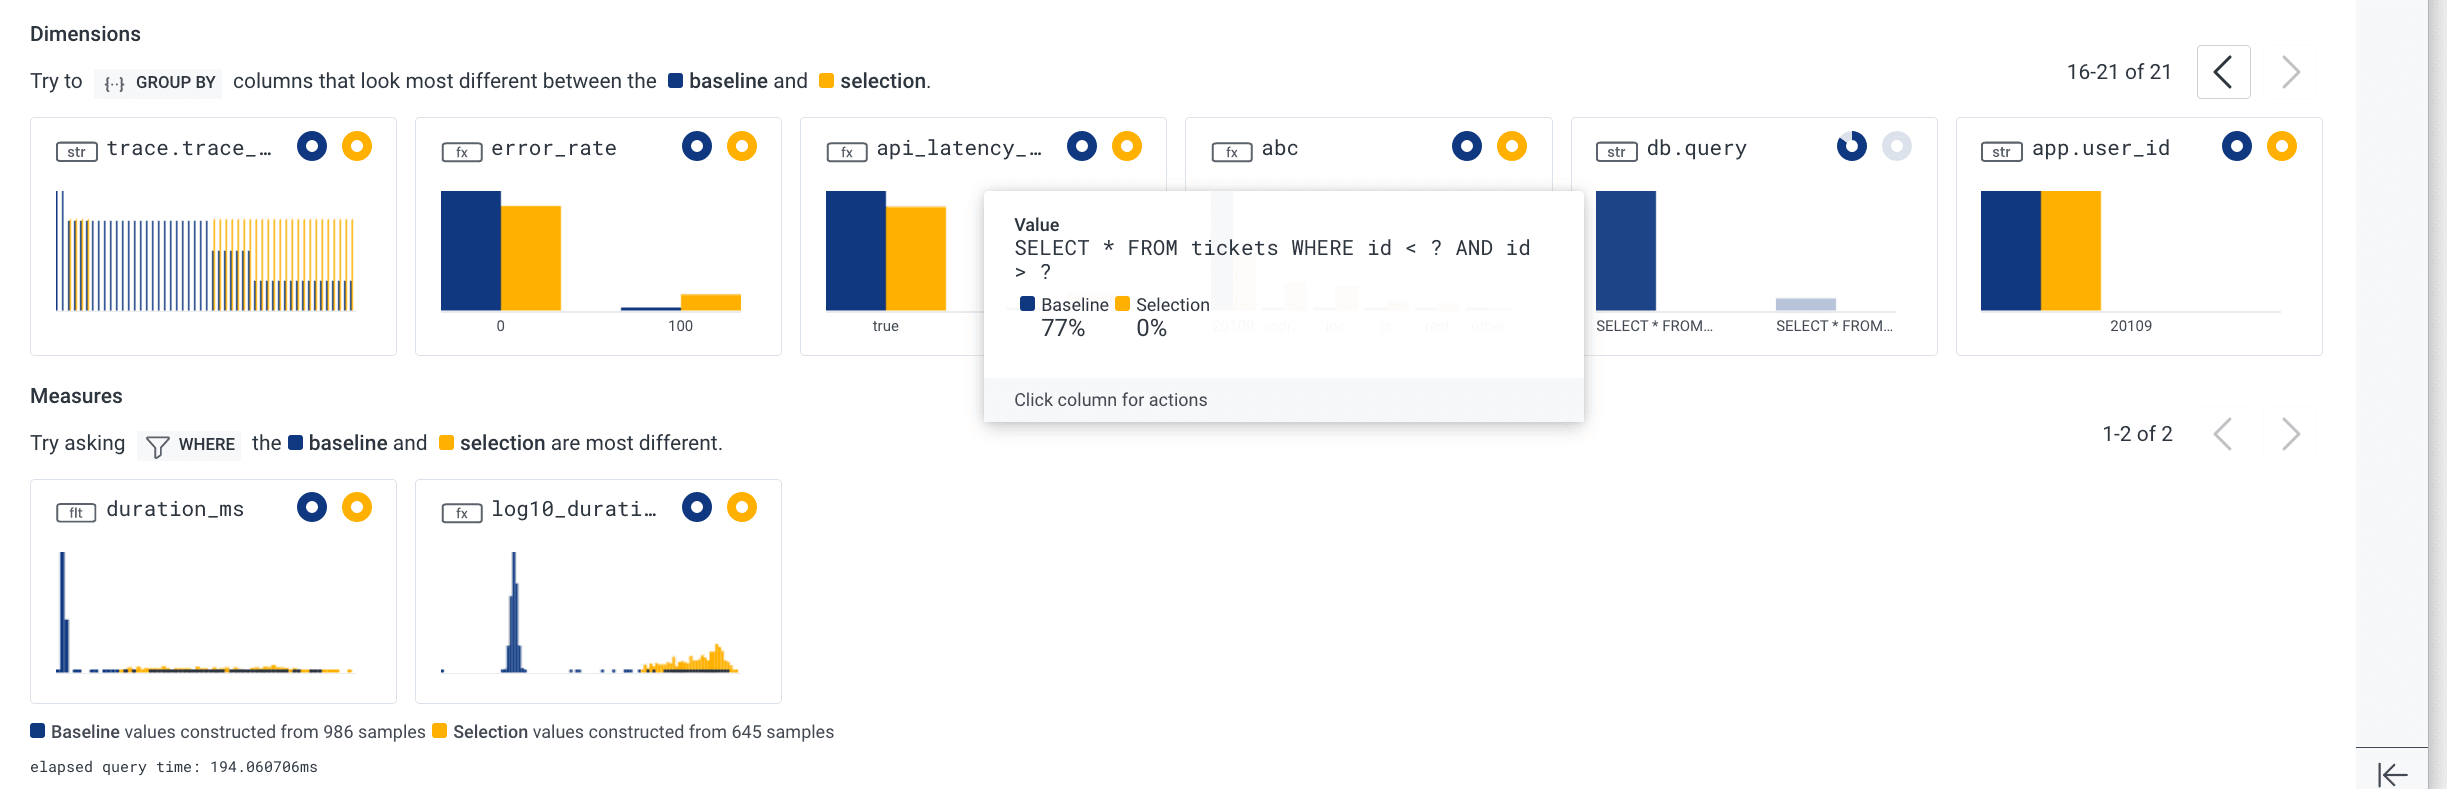
Task: Click the fx icon beside log10_duration
Action: click(462, 513)
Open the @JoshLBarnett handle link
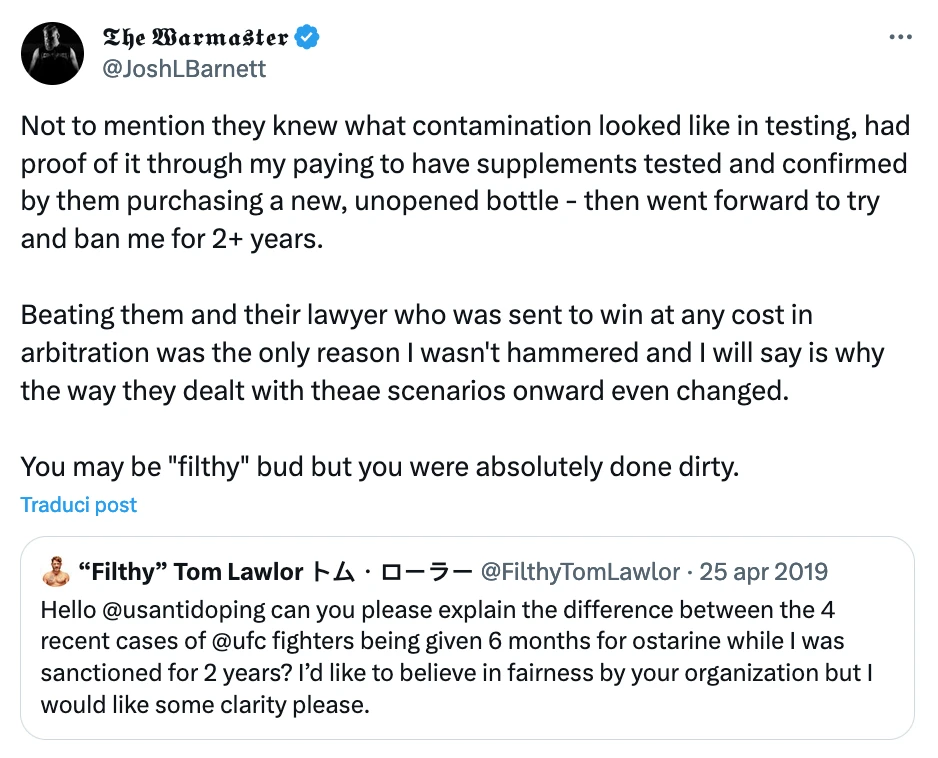Image resolution: width=938 pixels, height=758 pixels. [185, 69]
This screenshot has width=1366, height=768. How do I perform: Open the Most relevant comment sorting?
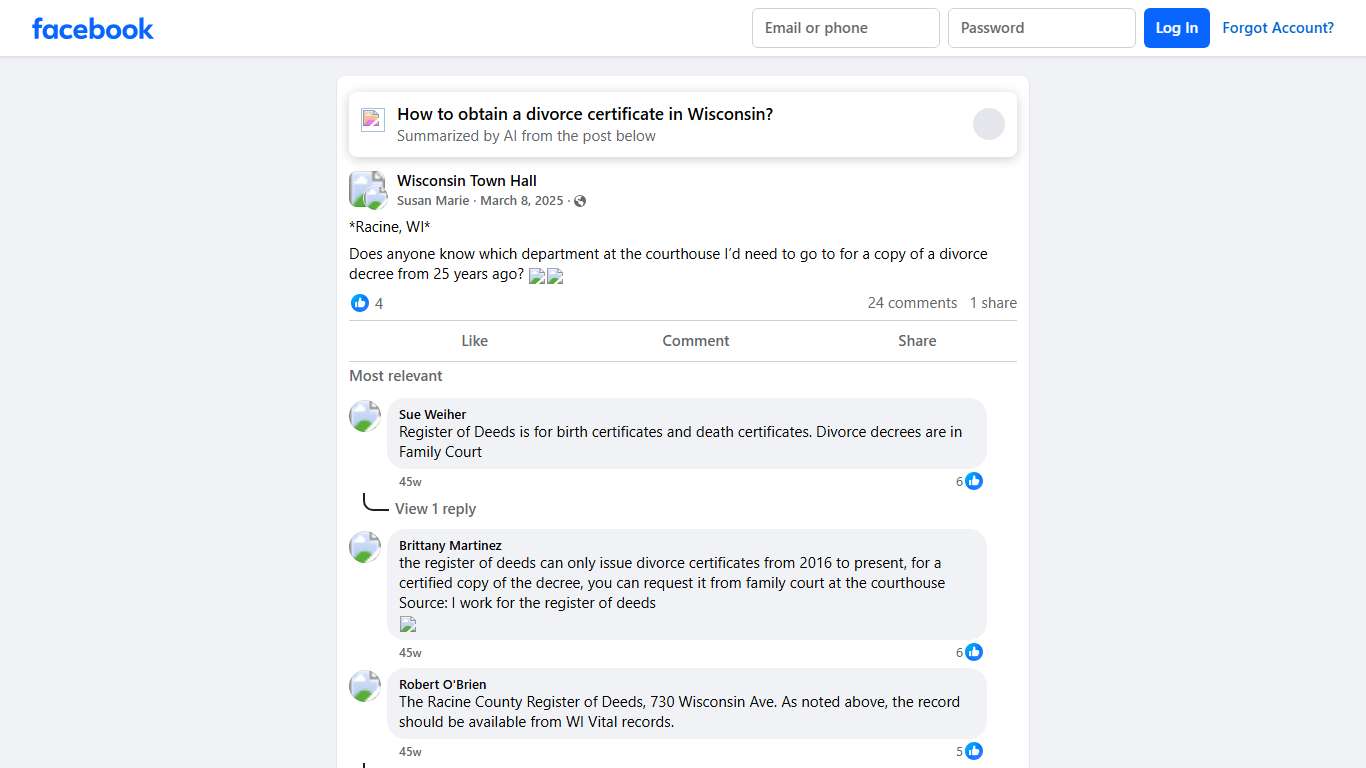395,376
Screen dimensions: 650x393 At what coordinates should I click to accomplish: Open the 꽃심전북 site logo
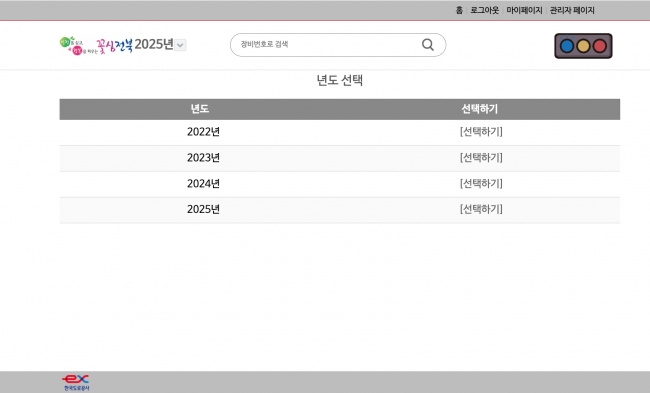(96, 45)
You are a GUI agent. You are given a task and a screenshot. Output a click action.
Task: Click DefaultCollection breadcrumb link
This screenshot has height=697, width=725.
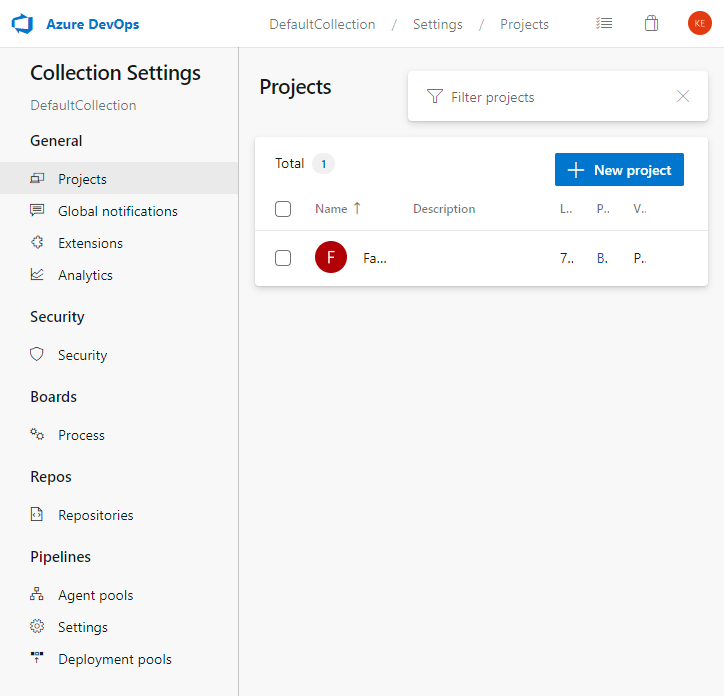322,24
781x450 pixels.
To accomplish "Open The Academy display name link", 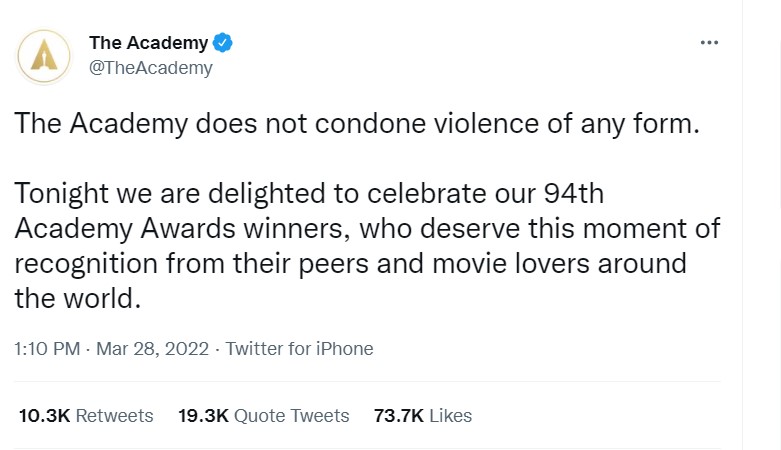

● ● ● ● ●

PROBLEM STATEMENT: Output only the lines from the line that contains "Open the @JoshLBarnett handle link" through the end of the material, both ends included, and skip every picture.

RESPONSE AREA:
Open the @JoshLBarnett handle link
Image resolution: width=938 pixels, height=758 pixels. [185, 69]
This screenshot has width=1366, height=768. How do I perform: Open the Most relevant comment sorting?
395,376
Screen dimensions: 650x393 At what coordinates should I click to accomplish: Open the 꽃심전북 site logo
(96, 45)
You are a GUI agent. You are given a task and a screenshot. Output a click action.
Task: Click DefaultCollection breadcrumb link
This screenshot has height=697, width=725.
322,24
781x450 pixels.
To accomplish "Open The Academy display name link", 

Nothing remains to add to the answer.